Goal of the report: The report reviews major ethical, legal, social and health issues raised by the patenting of DNA, and proposes areas of further exploration that could provide a foundation for the establishment of informed policies that protect public health interest without unduly compromising advance in genomics.
THEMES & KEY ISSUES
The debate surrounding DNA patenting is characterized by three main themes.
- The first is the nature of DNA (deoxyribonucleic acid) itself: DNA patents can be problematic because DNA can be simultaneously viewed as (a) a biochemical molecule; (b) information about an individual; (c) an element of common human heritage; (d) a scientific tool.
- The second theme is the duality in the role of DNA patents as (a) an incentive to drive research and development in genomics and (b) a barrier to accessing research tools, and the products generated by research.
- The third theme is the balance between (a) private ownership of the products of genomic research; and (b) public access to the benefits of these products.
These themes and tensions underlie many of the specific issues discussed in the report, which include:
- The special ethical, legal, research and medical challenges raised by DNA patents, with particular reference to genomic industries.
- The response of different countries, legislative and otherwise, to the question of DNA patents, and the consequences of these actions for access to genetic diagnostics.
- The flexibilities in international frameworks, particularly the TRIPS Agreement, for national policymaking relating to DNA patents.
- The particular needs, both health and technological, of developing countries in relation to genetics, and what this suggests in terms of how they should structure their patent regimes.

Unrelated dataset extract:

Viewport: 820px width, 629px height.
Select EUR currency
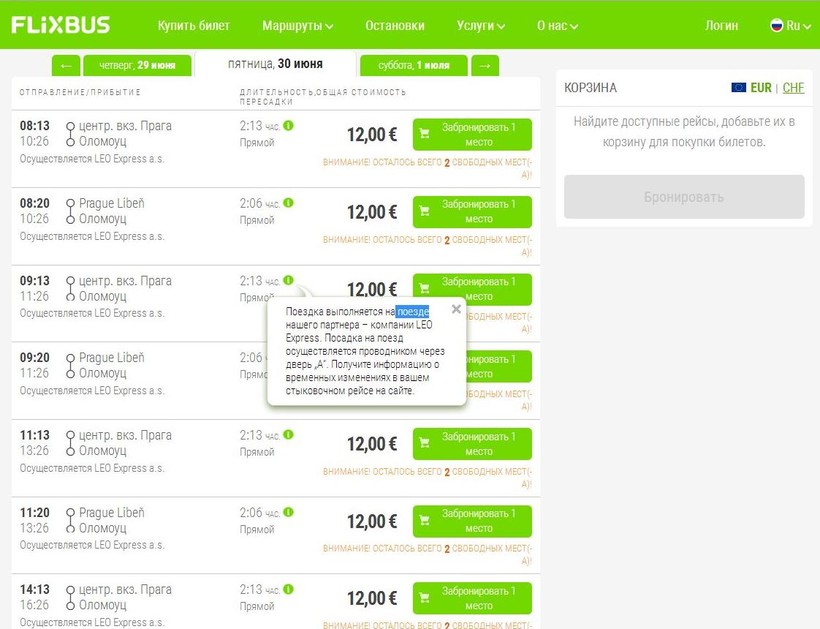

The report draws the following conclusions:
Developing countries stand to benefit from genomics
There is a body of epidemiological data that attests to the considerable burden of debilitating genetic diseases, particularly blood disorders, in developing countries. Moreover, other chronic diseases with a significant genetic component, including heart disease, cancer and diabetes, contribute to the health burden in all countries. DNA-based diagnostics, which can be used to diagnosis infectious and noncommunicable diseases, are generally inexpensive to manufacture. Building on the Genomics and World Health report, WHO and its partners can work to build a global strategy on how innovation in genomics can better serve the health needs of the world’s poor. This would include considering how developing countries at the leading edge of technological development in genomics and biotechnology, such as Brazil, China, India and South Africa, could provide leadership by sharing experiences and expertise relating to the development of local research capacity, as well as the development of infrastructure and capacity for appropriately evaluating, processing and enforcing patents.

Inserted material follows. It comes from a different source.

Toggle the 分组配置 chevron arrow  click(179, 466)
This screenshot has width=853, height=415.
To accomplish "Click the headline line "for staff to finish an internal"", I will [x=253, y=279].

Ongoing ethical, legal and social controversy regarding the patentability of human DNA
The controversy about the patenting of DNA remains unabated. Objections to DNA patents operate on a number of different levels from moral and legal claims, to consequentialist arguments about social benefit. Questions of benefit sharing arise in relation to human genetics research, particularly regarding the obligations of inventors or researchers towards those who provide genetic samples. Agencies might make a useful contribution in suggesting how policy-making around ethically thorny subject matter, such as DNA, might take better account of the legitimate concerns of the public.

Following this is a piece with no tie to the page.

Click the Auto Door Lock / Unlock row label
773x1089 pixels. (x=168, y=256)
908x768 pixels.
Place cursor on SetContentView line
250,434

Ambiguity in TRIPS regarding whether DNA may be excluded from patentability
National legislation is constrained by provisions within international agreements. TRIPS, in particular, requires that its members states adopt minimal standards of intellectual property protection, though countries may take advantage of certain flexibilities to protect the health and safety of their populations. In relation to DNA patents specifically, however, there is ambiguity as to whether TRIPS requires countries to grant patents on DNA sequences. DNA patents have been widely permitted in Europe and the United States, but not all countries have responded in like manner. Some proposals are made about avenues of study that could suggest a way forward.